Sixty-one percent of businesses expect to pay more for their workers' health coverage when the Affordable Care Act fully takes effect in 2014, according to a survey of 1,203 companies conducted by Mercer, the Los Angeles Times' "Money & Co." reports.
The survey found that 20% of respondents said they expect their costs to increase by at least 5% (Terhune, "Money & Co.," Los Angeles Times, 8/8).
Under the health reform law, employers with 50 or more full-time employees must offer affordable and qualifying coverage. If an employer fails to offer the benefits or if even one worker is forced to depend on government subsidies to purchase insurance, the employer must pay a penalty (Radnofsky, Wall Street Journal, 8/8).

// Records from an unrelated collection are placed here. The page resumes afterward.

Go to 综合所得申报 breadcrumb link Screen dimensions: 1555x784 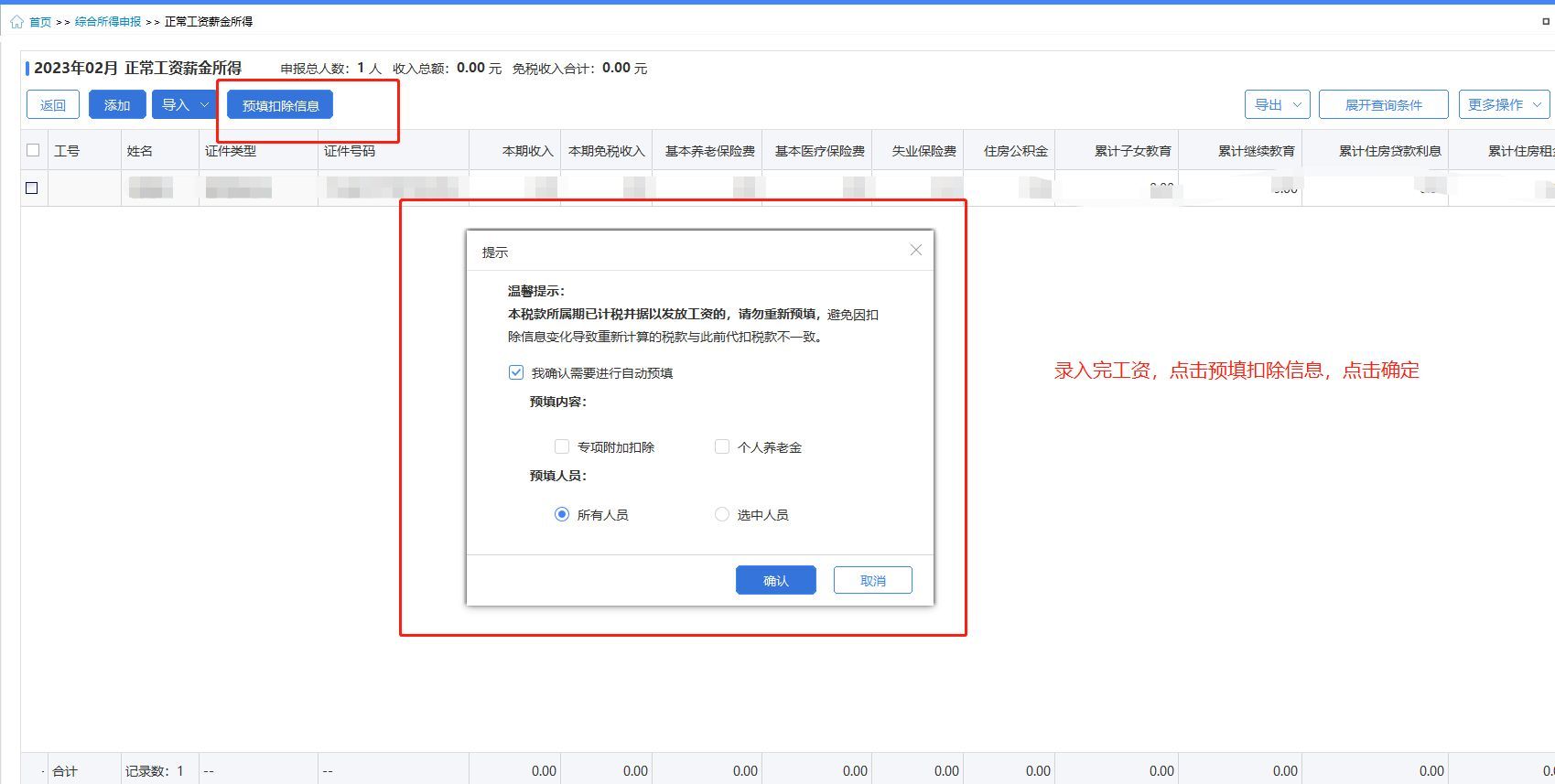(108, 22)
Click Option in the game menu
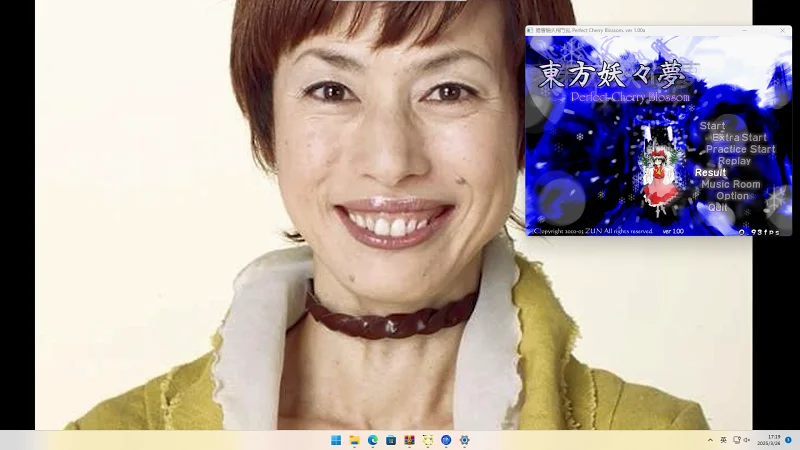This screenshot has width=800, height=450. (x=732, y=196)
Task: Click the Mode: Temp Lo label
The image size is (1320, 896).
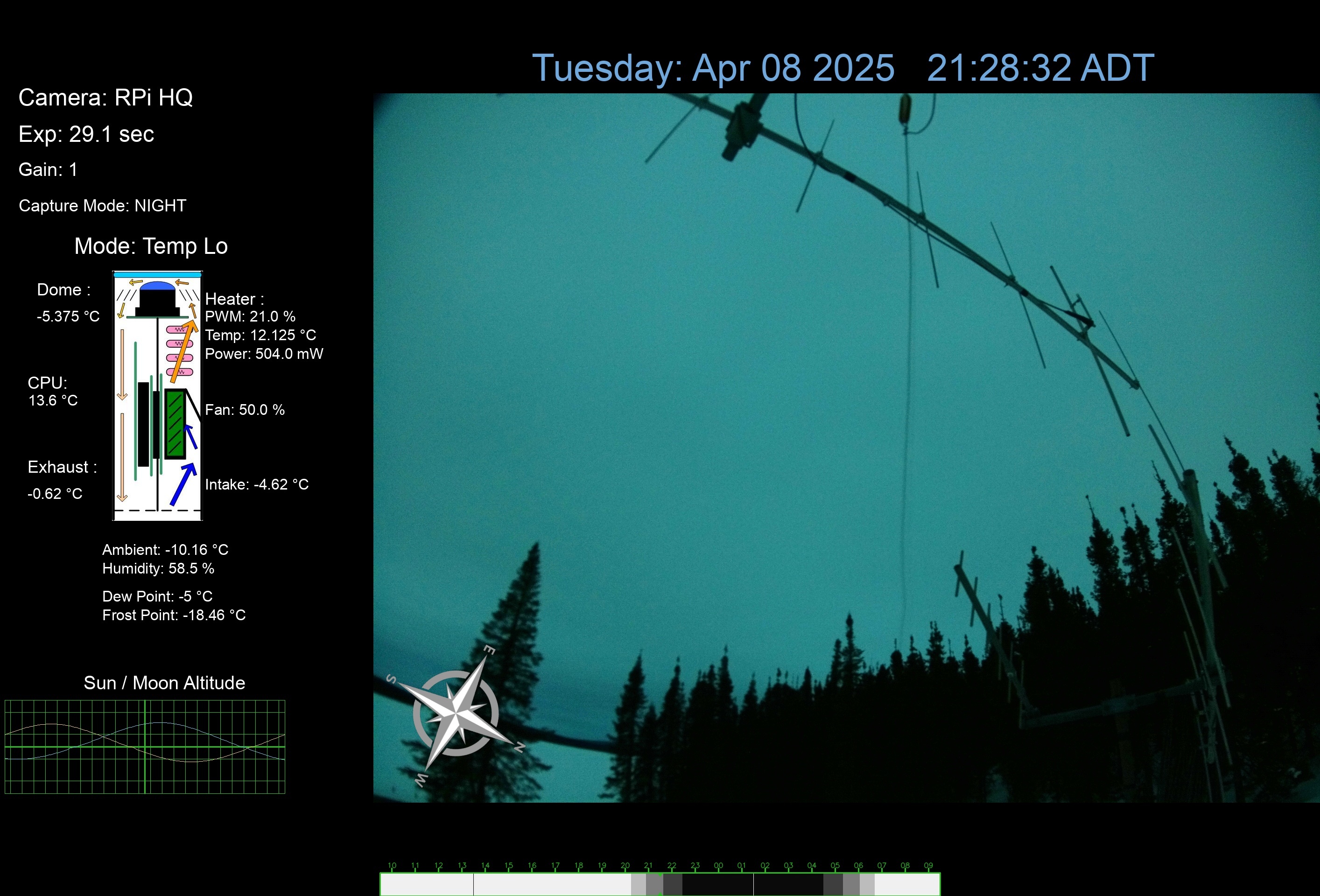Action: (x=151, y=246)
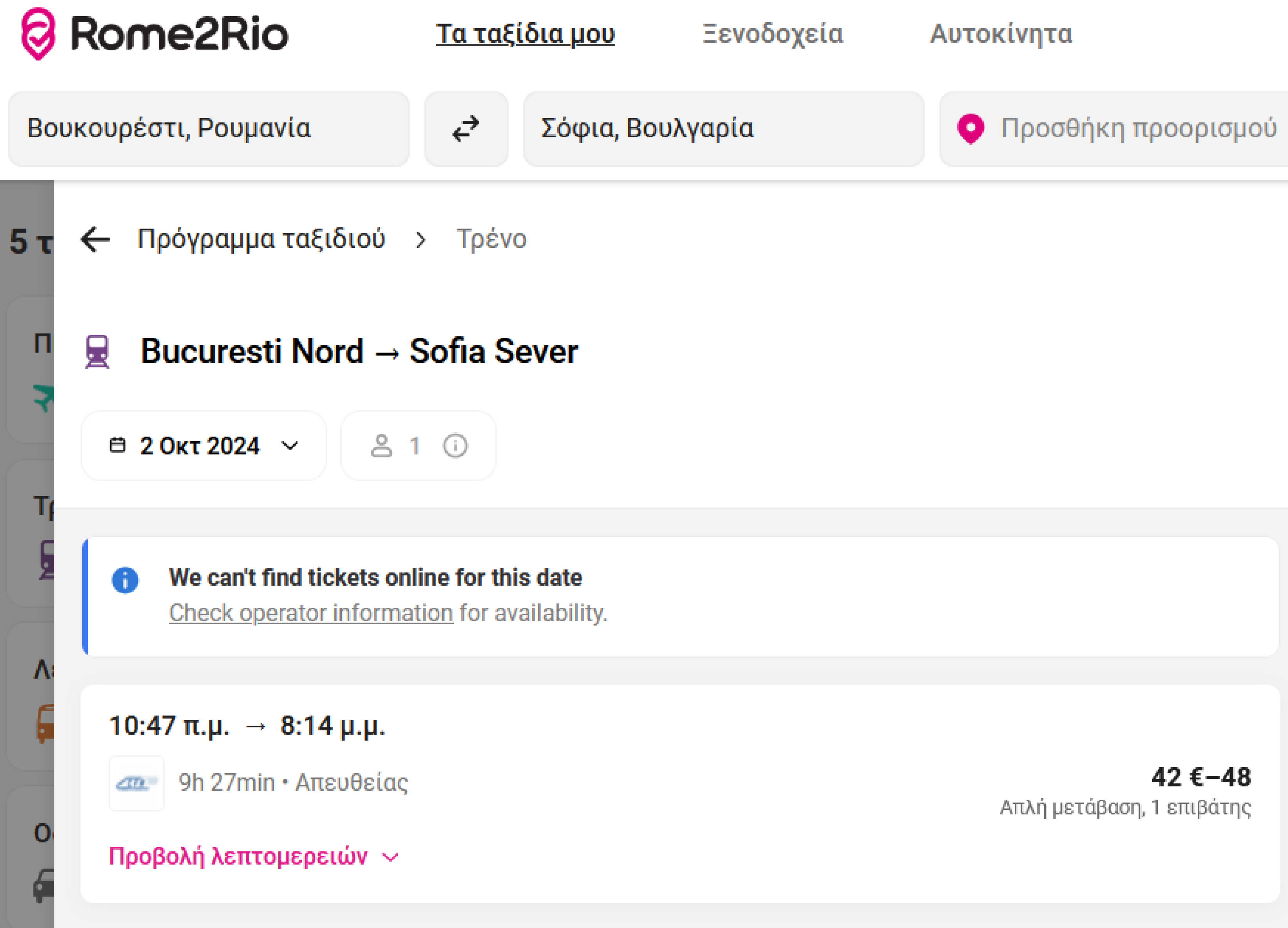The image size is (1288, 928).
Task: Expand Προβολή λεπτομερειών details
Action: tap(238, 856)
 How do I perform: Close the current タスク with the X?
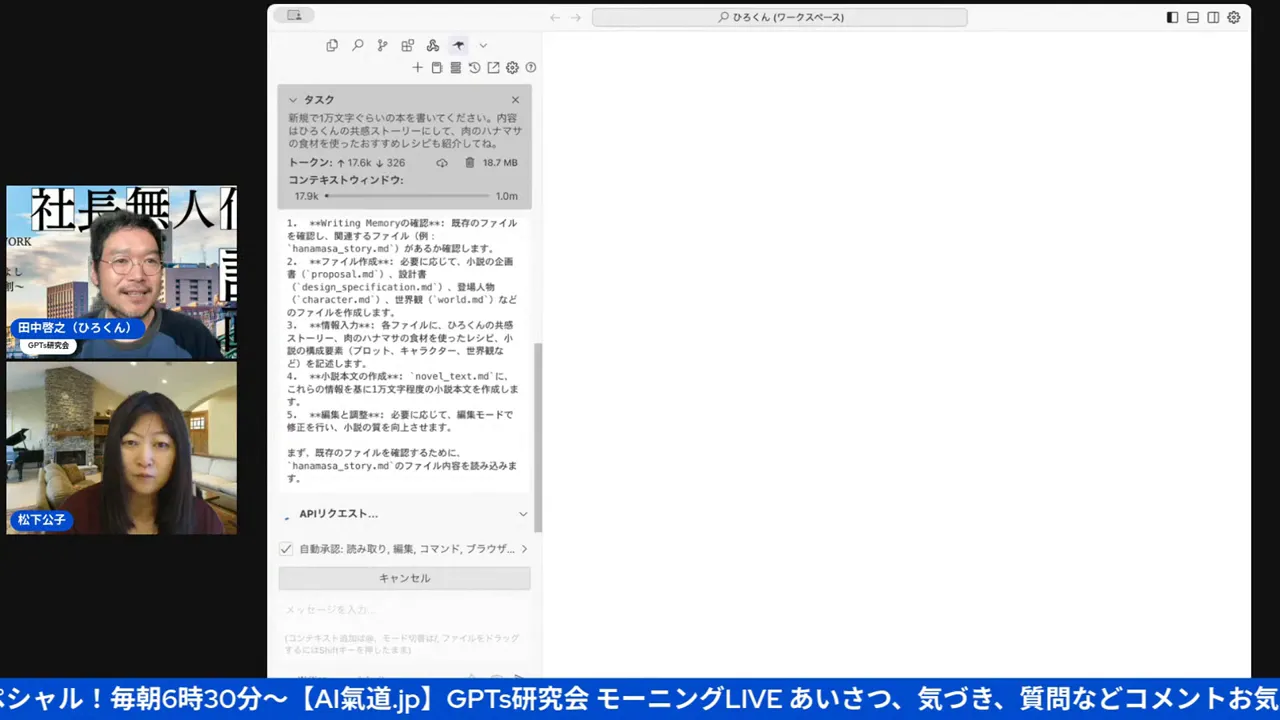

According to the Mercer survey, 25% of respondents expect to make changes to their health benefits plans to avoid the penalty, and 6% anticipate potentially dropping health coverage because of the ACA.
About one-fifth of respondents reported that they would hire workers who would eligible for Medicaid under the law's expansion. However, many states have yet to make a decision on whether they will participate in the expansion, Politico reports.
Although the majority of employers said they are prepared to meet the requirements of the ACA provisions, 11% are delaying preparations until after the November elections.
Retail, Restaurants Poised To Be Hit Hardest
According to Politico, the retail and hospitality industries, which typically employ the most number of part-time employees, are expecting to face large health care cost increases, with about 46% expecting increases of at least 3% (Smith, Politico, 8/8).
In the two industries, about 9% of employers plan to drop health coverage because of the law, the Wall Street Journal reports. Employers that do not already provide coverage are more likely to be considering cutting back on employees' work hours to circumvent the overhaul's coverage requirement, the Mercer survey found (Wall Street Journal, 8/8).